“He ido yo misma a hablar con el encargado, pero no dejan de hacer las quemas”, relató.
De acuerdo con su testimonio, durante agosto se registraron varios episodios, uno de ellos particularmente prolongado. “Fueron cuatro días y tres noches de quemas”, aseguró.
La mujer indicó que ante esa situación se efectuaron las denuncias correspondientes y que también intervino la Policía. Según su versión, desde el establecimiento habrían manifestado entonces que gestionarían una volqueta como alternativa para la disposición de los residuos.
Sin embargo, la situación volvió a repetirse. “Ahora volvieron a prender la hoguera”, afirmó.
DENUNCIAS Y UN SUPUESTO PERMISO DE QUEMAR
Los vecinos sostienen además que realizaron planteos ante la Intendencia de Maldonado.
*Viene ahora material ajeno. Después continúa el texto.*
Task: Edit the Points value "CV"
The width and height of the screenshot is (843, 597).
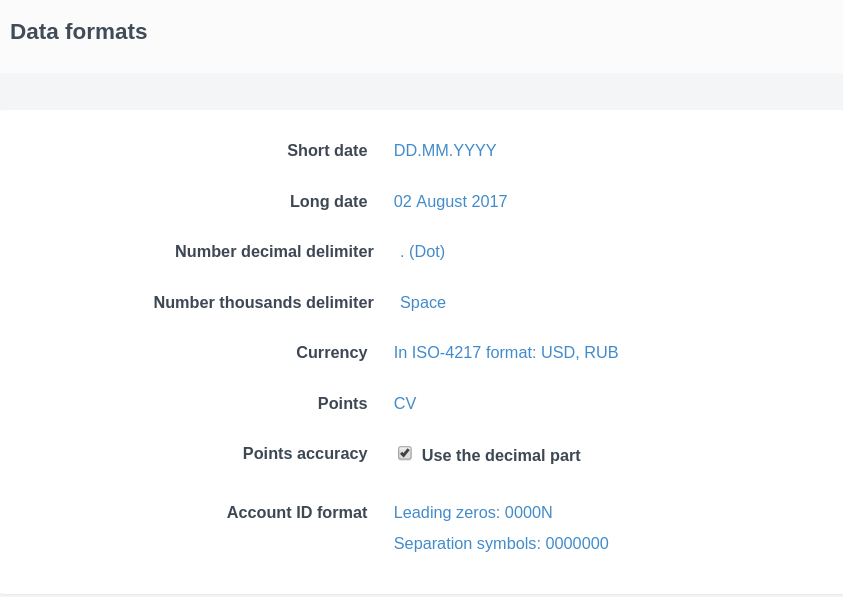Action: coord(405,404)
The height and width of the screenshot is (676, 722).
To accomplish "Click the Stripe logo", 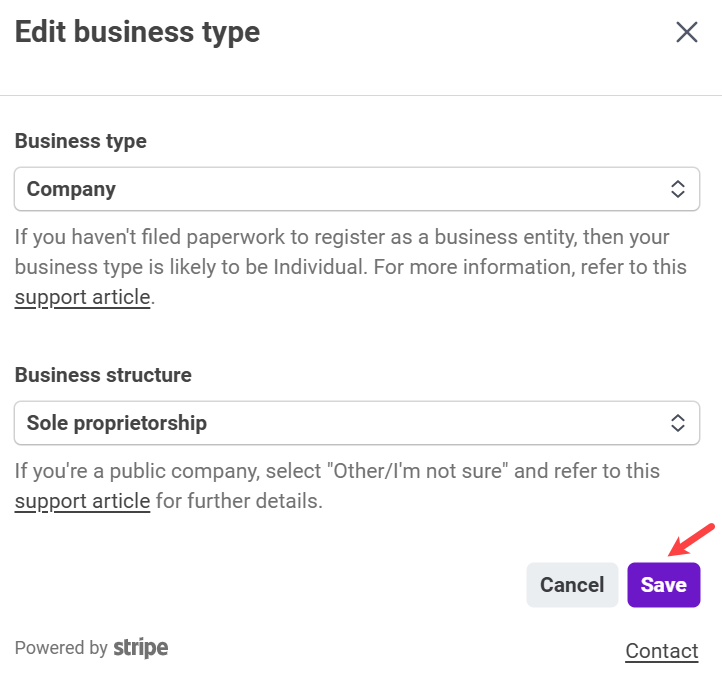I will point(140,648).
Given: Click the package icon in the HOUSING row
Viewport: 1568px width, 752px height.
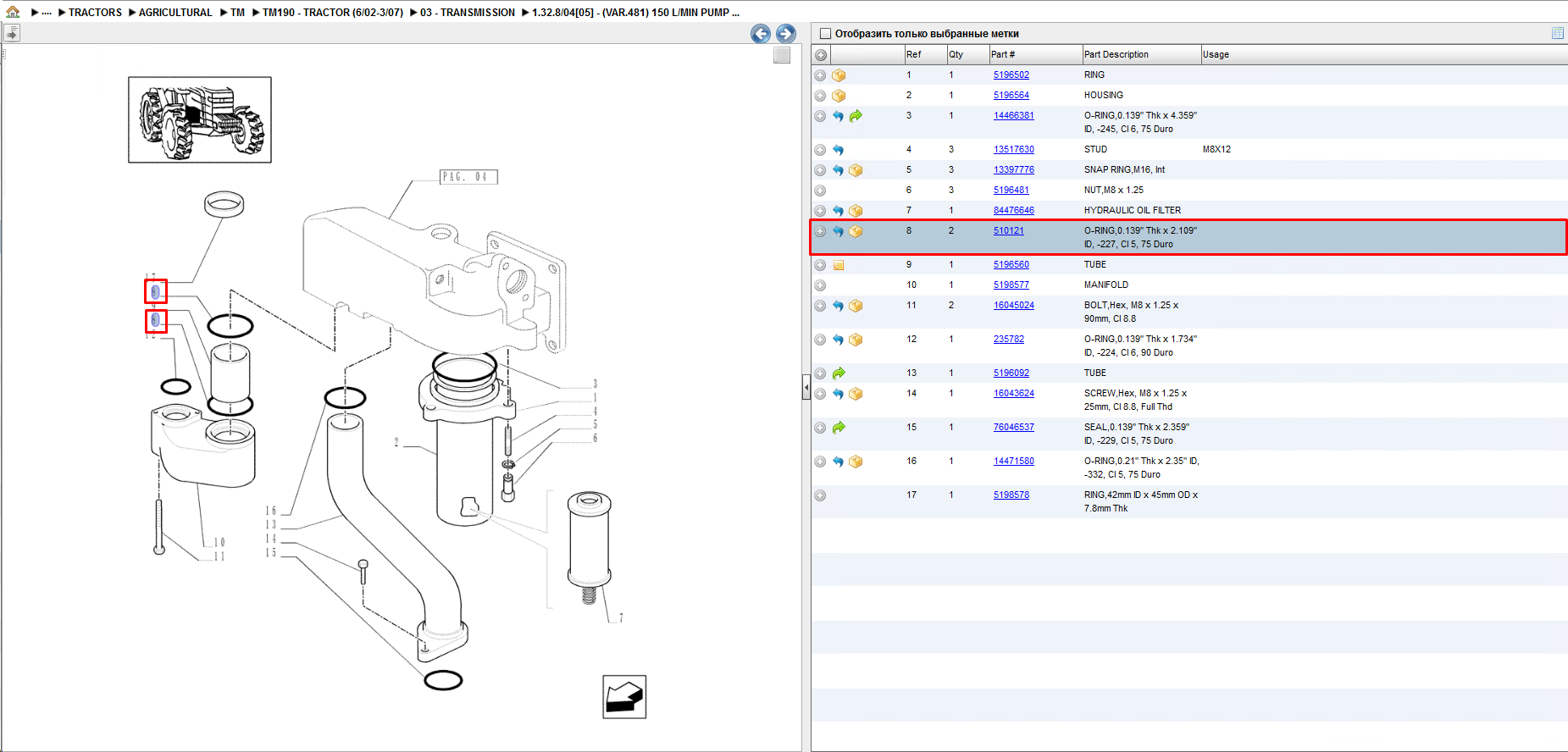Looking at the screenshot, I should [x=839, y=96].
Según el relato recibido, la respuesta habría sido que el establecimiento contaría con autorización para efectuar las quemas y que, por ese motivo, no se adoptarían medidas.
Este extremo, sin embargo, no ha podido ser confirmado en la Intendencia para determinar si efectivamente existe una autorización, bajo qué condiciones fue otorgada y qué tipo de materiales permite quemar.
Para quienes viven en las inmediaciones, la discusión excede de todos modos el aspecto administrativo.
“Realmente no se trata de permisos, se trata de empatía por los vecinos”, expresó la denunciante.
La mujer aseguró que las quemas son imprevisibles y que el humo condiciona el uso de su propia vivienda y de los espacios exteriores.
“Uno se levanta y puede estar eso prendido, lo que significa que cualquier actividad que quisiera hacer en mi propia casa no la puedo hacer”, manifestó.
También denunció consecuencias físicas derivadas de la exposición al humo: “Es incómodo tener la garganta y los ojos irritados, además del pelo y la ropa con olor a humo”.
Los vecinos cuestionan especialmente la duración y las dimensiones que, según describen, alcanzan algunas de las fogatas.
“Es increíble que tengan permiso para hacer fogatas interminables de esas dimensiones, pero más increíble es que, a pesar de las quejas, no dejen de hacerlas”, sostuvo la vecina.
La situación vuelve así a generar preocupación entre residentes de la zona, que reclaman una solución que permita terminar con las molestias ocasionadas por el humo y determinar qué normativa se aplica a estas quemas y si las realizadas en el establecimiento se encuentran efectivamente autorizadas.
PEDIDO A SUSANA GIMÉNEZ
La vecina que reside detrás de la chacra “La Mary” aseguró que el problema se arrastra desde hace años y que el lugar utilizado para las quemas de podas se encuentra, según su estimación, a unos 10 metros de su vivienda.
Finalmente, los vecinos hicieron un llamado a Susana Giménez para encontrar una alternativa a esta práctica. “Le pedimos que tenga empatía con los vecinos del barrio”, expresó la denunciante, quien también planteó preocupación por los posibles efectos del humo sobre la fauna existente en el área boscosa lindera.